Custom Components

Timemory supports user-specifed components. A custom component must inherit from the static polymorphic base class: tim::component::base. This class provides the integration into the API and requires a minimum of two types:

  1. component type (i.e. itself) [required]
  2. the data type being stored [required]
  3. A variadic list of policy classes [optional]
// generic static polymorphic base class
template <typename _Tp, typename value_type = int64_t, typename... _Policies>
struct base;

// create cpu_clock component and use default data type (int64_t)
struct cpu_clock
: public base<cpu_clock>
{
    // ...
};

// create cpu_util component and specify data type as pair of 64-bit integers
struct cpu_util
: public base<cpu_util, std::pair<int64_t, int64_t>>
{
    // ...
};

// create papi_tuple component and specify data type as an array of long long types
// with the thread_init and thread_finalize policies
template <int... EventTypes>
struct papi_tuple
: public base<
              papi_tuple<EventTypes...>,                    // self type
              std::array<long long, sizeof...(EventTypes)>, // data type
              policy::thread_init, policy::thread_finalize  // policies
             >
{
    // ...
};

Type Traits

Type traits are provided to customize how operations on the data type are handled. For example, adding two real_clock components together is a simple a += b operation but adding two peak_rss components is better defined as a max operation: a = max(a, b) since += a "peak" memory value could return a result larger than the total amount of memory on the system. Additionally, certain components are not available on certain systems, e.g. components that provide data via the POSIX rusage struct on Windows.

Namespace: tim::trait

Type Trait Description Default Setting
is_available Specify the availablity of the component's implementation std::true_type
record_max Specify that arithmetic operations should use comparisions std::false_type
array_serialization Specify the component stores data as an array std::false_type
external_output_handling Specify the component handles it's own output (if any) std::false_type
requires_prefix Specify the component requires a prefix member variable to be set before start() std::false_type
custom_label_printing Specify the component provides its own labeling for output (typically multiple labels) std::false_type
custom_unit_printing Specify the component provides its own units for output (typically multiple units) std::false_type
custom_laps_printing Specify the component provides its own "lap" printing for output std::false_type
start_priority Specify the component should be started before non-prioritized components std::false_type
stop_priority Specify the component should be stopped before non-prioritized components std::false_type
is_timing_category Designates the width and precision should apply environment-specified timing settings std::false_type
is_memory_category Designates the width and precision should apply environment-specified memory settings std::false_type
uses_timing_units Designates the width and precision should apply environment-specified timing units std::false_type
uses_memory_units Designates the width and precision should apply environment-specified memory units std::false_type
requires_json Specify the component should always output the JSON file format std::false_type
supports_args Specifies whether a components mark_begin and mark_end support a set of arguments std::false_type
supports_custom_record Specifies a type supports changing the record() static function per-instance std::false_type
iterable_measurement Specifies that get() member function returns an iterable type (e.g. vector) std::false_type

tim::trait::array_serialization trait causes invocation of _array variants of label, descript, display_unit, and unit function calls, e.g. label_array(), and implies trait::iterable_measurement

Type Traits Example

template <typename _Tp> struct is_available : std::true_type { };

// on Windows, stack_rss is not available because stack_rss requires POSIX rusage struct
#if defined(_WIN32) || defined(_WIN64)

- [Recorded data]:
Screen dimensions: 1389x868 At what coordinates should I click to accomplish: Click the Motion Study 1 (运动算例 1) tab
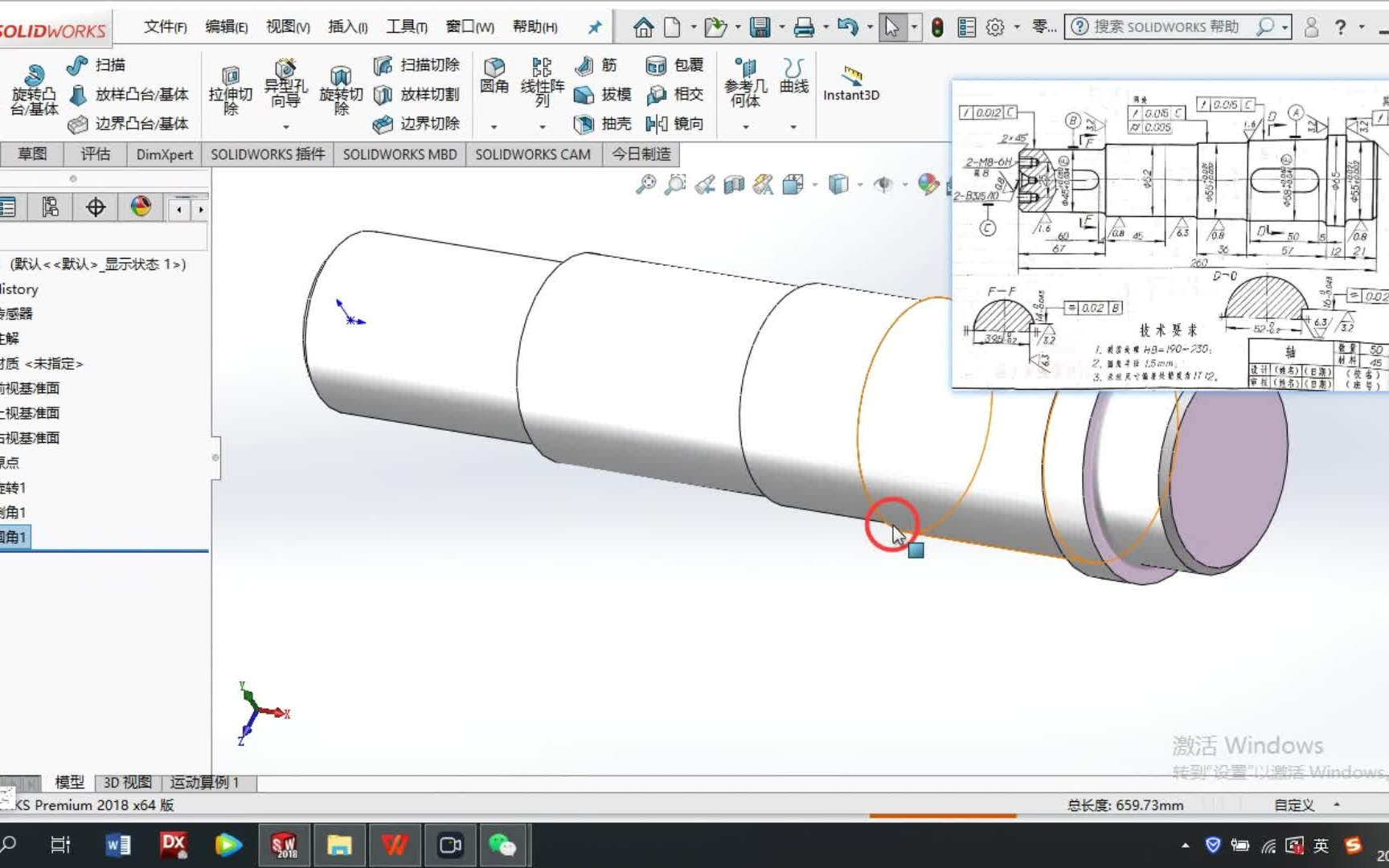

- [Set of tasks]:
1) From the Timemory text, return the passage starting at "Type traits are" and ending at "struct on Windows.".
2) Answer these from the Timemory text:
(a) What data type does the base class use when none is specified?
(b) What is the default setting of the is_available type trait?
(c) Which two policies does the papi_tuple component use?
3) According to the Timemory text, why is adding two peak_rss components better defined as a max operation than as a += operation?

- [Exercise results]:
1)
Type traits are provided to customize how operations on the data type are handled. For example, adding two real_clock components together is a simple a += b operation but adding two peak_rss components is better defined as a max operation: a = max(a, b) since += a "peak" memory value could return a result larger than the total amount of memory on the system. Additionally, certain components are not available on certain systems, e.g. components that provide data via the POSIX rusage struct on Windows.

2)
(a) int64_t
(b) std::true_type
(c) policy::thread_init and policy::thread_finalize

3) Using += on a "peak" memory value could return a result larger than the total amount of memory on the system. The max operation a = max(a, b) avoids this.